As the case law developed, distinctions came to be made as to when compensation was allowable by the court under §§ 242 and 243. Thus, no allowance would be made where the service for which compensation was sought was rendered "primarily in the sole interests of the particular individual or group represented." ... [Citation omitted] nor was claimant "entitled to an allowance for activity where the activity amounts to the performance of some function or duty of the trustee, debtor-in-possession, or officer of the estate." ... [Citation omitted]. It was said that then the claimant is a mere volunteer. [6A Collier on Bankruptcy, § 13.06(b) (14th ed.1977).

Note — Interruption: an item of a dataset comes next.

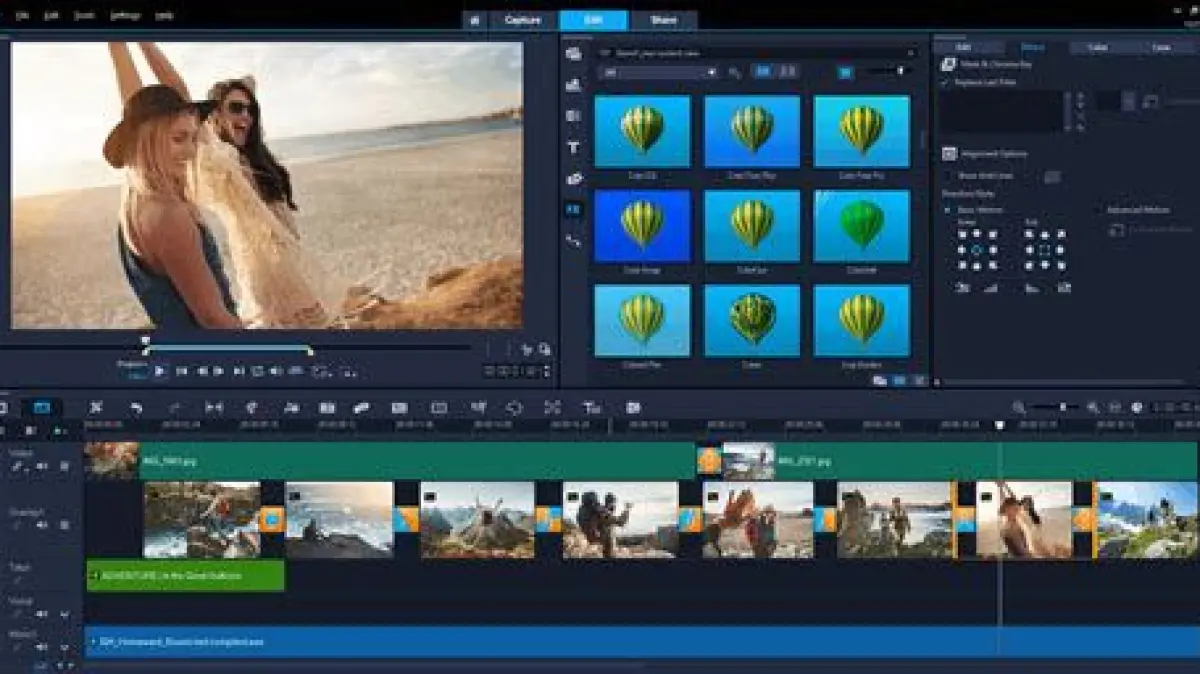1200x674 pixels.
Task: Open the Path library at sidebar bottom
Action: (x=573, y=241)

        Rockwood, 61 B.R. at 965.

         Section 503 limits the allowance of administrative claims to services which make a "substantial contribution...." The words "substantial contribution" are derived from Chapter X. In re Calument Realty Co., 34 B.R. 922, 925 (Bankr.E.D.Pa.1983); In re Jensen-Farley Pictures, Inc., 47 B.R. 557, 566 (Bankr.C.D.Utah 1985). Substantial contribution has been defined as

Services ... which foster and enhance, rather than retard or interrupt the progress of reorganization ... Those services which are provided solely for the client-as-creditor, such as those services rendered in prosecuting a creditor's claim, are not compensable. [Compensable services] are those which facilitated the progress of these cases.... In re Richton International Corp., 15 B.R. 854, 857 (Bankr.S.D.N.Y.1981). Put another way, services must provide a "demonstrable benefit to the debtor's estate, [or] the creditors, ... in order to be compensable. In re Jensen-Farley Pictures, Inc., 47 B.R. at 569.

        In re Paolino, 71 B.R. 576 (Bankr.E.D.Pa.1987).

        An incidental benefit is not a sufficient basis to grant an administrative priority. Matter of Patch Graphics, 58 B.R. 743, 746 (Bankr.W.D.Wis.1986).

         In addition to the requirement that the creditor show that the services rendered a significant and demonstrable benefit, an administrative expense may not be allowed absent a finding that the expense is necessary for preserving the estate. In re Club Development & Management Corp., 27 B.R. 610, 612 (9th Cir.BAP 1982). Since an administrative expense constitutes a priority claim, any recovery must be subject to strict scrutiny by the court. Priority statutes are strictly construed. Standard Oil Company v. Kurtz, 330 F.2d 178, 180 (8th Cir.1964). The burden of proof is on the party making the administrative claim. Patch Graphics, 58 B.R. at 745. See, Woods v. City National Bank and Trust Company, 312 U.S. 262, 268, 61 S.Ct. 493, 497, 85 L.Ed. 820 (1941). The term "actual" and "necessary" must be narrowly construed to preserve the estate. Patch Graphics, 58 B.R. at 745.

        The movant bears a heavy burden in requesting compensation under § 503(b).

While "substantial contribution" does not require a contribution that leads to confirmation of a plan the phrase clearly requires contribution which provides tangible benefits to the bankruptcy estate and the other unsecured creditors. Thus to the extent that the "substantial contribution" requirement adds anything to the requirements discussed previously, it is to increase the burden of proof which a claimant for administrative expense must bear.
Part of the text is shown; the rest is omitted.